**Passage shown:**
┏━━

There is another matter about which I want to say a word to you as you are starting out. A man's future, what he will make of himself and of his life, depends with almost mathematical certainty upon the character of his associates and friends. He may have good principles, his bible may be often open in his hand, remembered love may follow him with unceasing prayers, but he will almost surely do well or ill, as he falls among good or bad companions. Education, ingrained principle, ambition and conscience--all these will do much for him, but they will not stand against this later influence. There are many turning points where the question of success or failure is decided again and again. The most important of them all is friendship; if one wins the victory here, the reward of a strong manhood is almost surely within his reach. I am urging no Pharisaic spirit upon you when I say, if a man is tricky, if he is mean or brutal or underhanded, if he is low in his talk and his thoughts run easily to baseness, put a wide space between yourself and him. For his sake as well as your own, stand away from him while so long as he is deliberately living and acting below his standards, and refuse to be a party to his self degradation by lending it the countenance of your friendship or companionship. You do not help him--you hurt him by so much as your influence counts--by descending to his level; you can only help him and save yourself by withholding your friendship until it can be upon a plane of moral equality. Social or intellectual equality matter comparatively [5/6] little, but in friendship there must be moral equality; and if it be not gained by the lower rising to the level of the higher, it comes about by the higher sinking inevitably to the level of the lower.

Stand by your principles and the thing your conscience tells you is right. There is no place here for any man who is physically a coward; and surely there should be as little place for one who is a moral coward. If there be one thing above all others in which we may take honest pride, it is that in the Corps a man who has genuine convictions and stands honestly by them, is the man who is respected. It is the man whose principles are not genuine, who does not believe but only makes believe, or the man who has not the courage and sand to hold to the principles he really has--it is only these who are not respected because they deserve no respect.

Often it has been said that West Point is a hard place in which to lead a Christian life. If I were asked whether that is true or not, I would answer that it is true. It is a hard place in which to lead a Christian life--and if any man can point me to any place on this earth made by God to develope men in, and not pulpy, boneless, muscleless nonentities, where it is not hard to lead a Christian life, I shall know at last a place which has somehow been forgotten in the Great Designer's plan. It is hard to be a Christian here--as hard as it is everywhere, and not one iota harder. The man who wants to be a Christian here--and, thank God, I believe that there are more every year who do want that--can be one, and one of the highest and strongest type. Let there be no shadow of doubt as to this in the minds of any one of you. At his own door lies the fault for the failure of the man who fails in this--at his own door and nowhere else. Everywhere when men are tested, as tested here they most surely are, there is a revelation of character--of its strength or weakness, before perhaps unknown. According to what there is in a man, he rises or sinks to his own proper level.

Young men, there is before you such an opportunity to do, such an opportunity to grow and to become strong, such an opportunity to do a man's work and to count, that every best thing in you should rise to greet, to grasp it and to hold it, to make the most of it that it may make the most of you. God grant that you may do this bravely and truly, that there may grow in you more and more those qualities of character, of heart and of soul, which ever make the true solider, the true Christian, and the true man.

┗━━

**To do:** Please give the part of the address that begins at the words "Young men, there" and stops after "the true man." again, changing "opportunity" to "chance" throughout. This data was taken from a separate source.

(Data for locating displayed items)
┏━━

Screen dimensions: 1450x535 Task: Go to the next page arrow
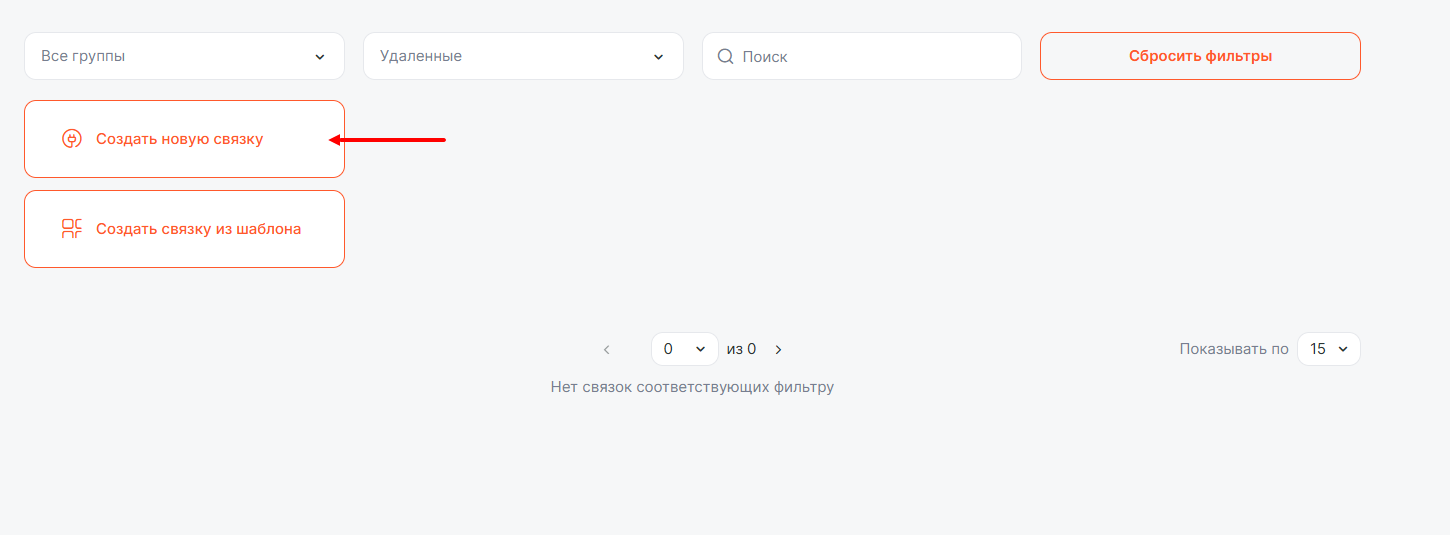tap(779, 350)
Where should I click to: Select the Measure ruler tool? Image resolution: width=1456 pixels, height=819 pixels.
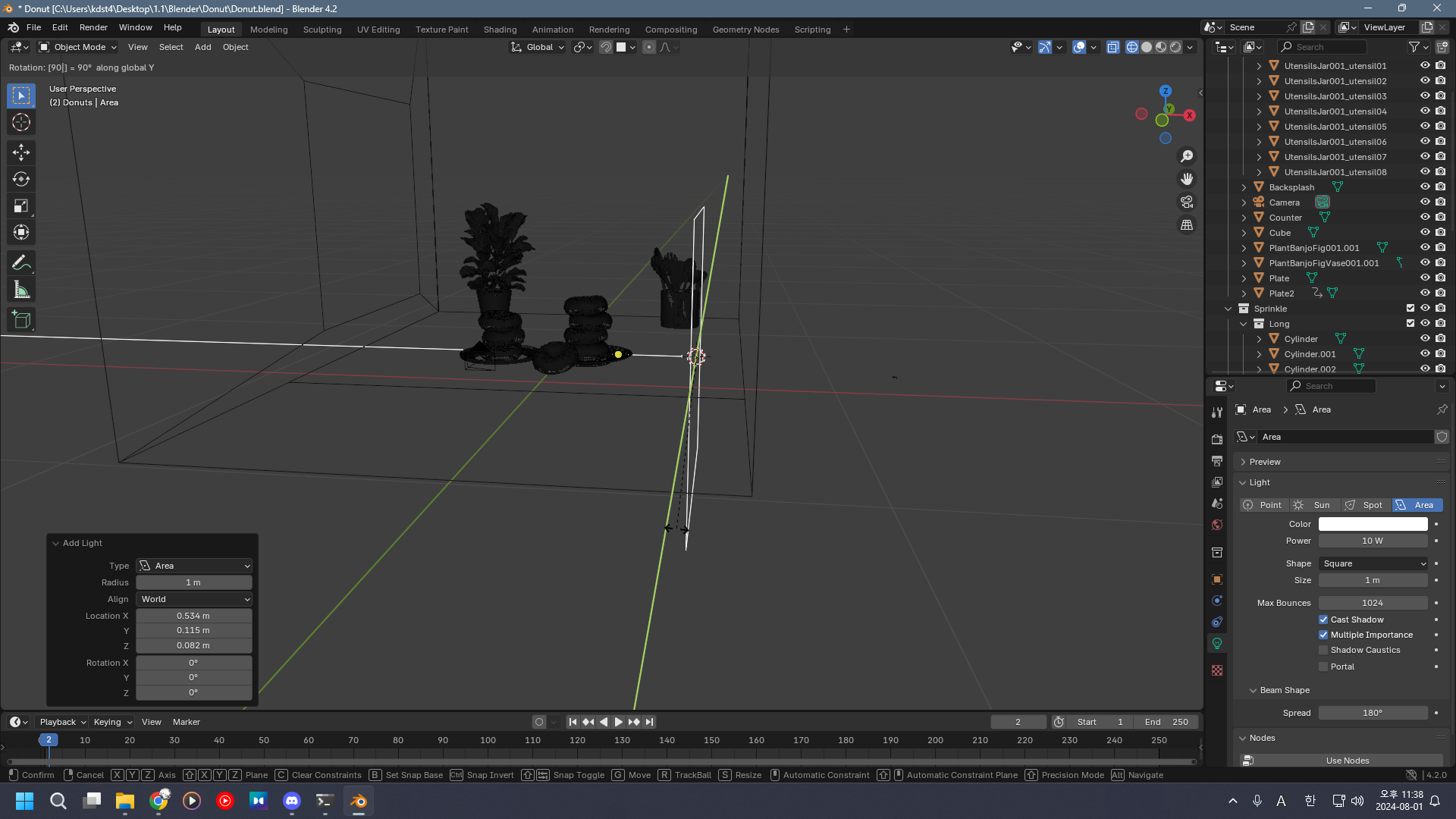coord(20,290)
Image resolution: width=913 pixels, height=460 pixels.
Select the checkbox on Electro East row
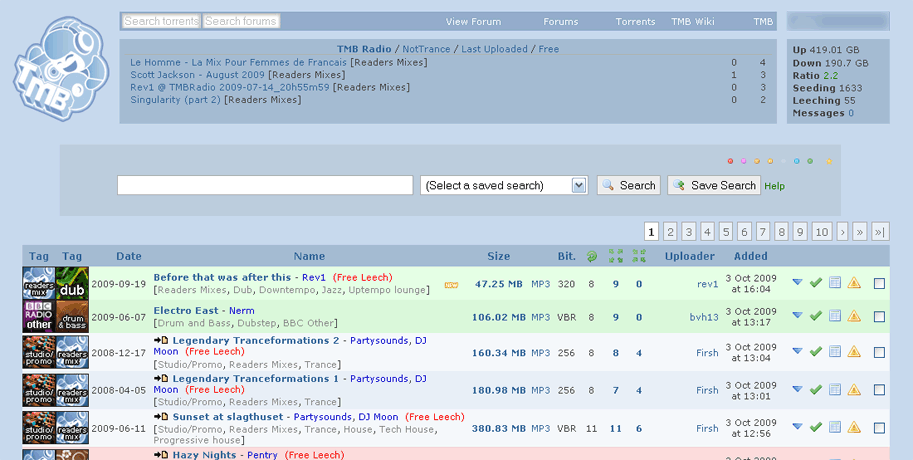click(x=879, y=317)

┗━━

**Exercise response:**
Young men, there is before you such an chance to do, such an chance to grow and to become strong, such an chance to do a man's work and to count, that every best thing in you should rise to greet, to grasp it and to hold it, to make the most of it that it may make the most of you. God grant that you may do this bravely and truly, that there may grow in you more and more those qualities of character, of heart and of soul, which ever make the true solider, the true Christian, and the true man.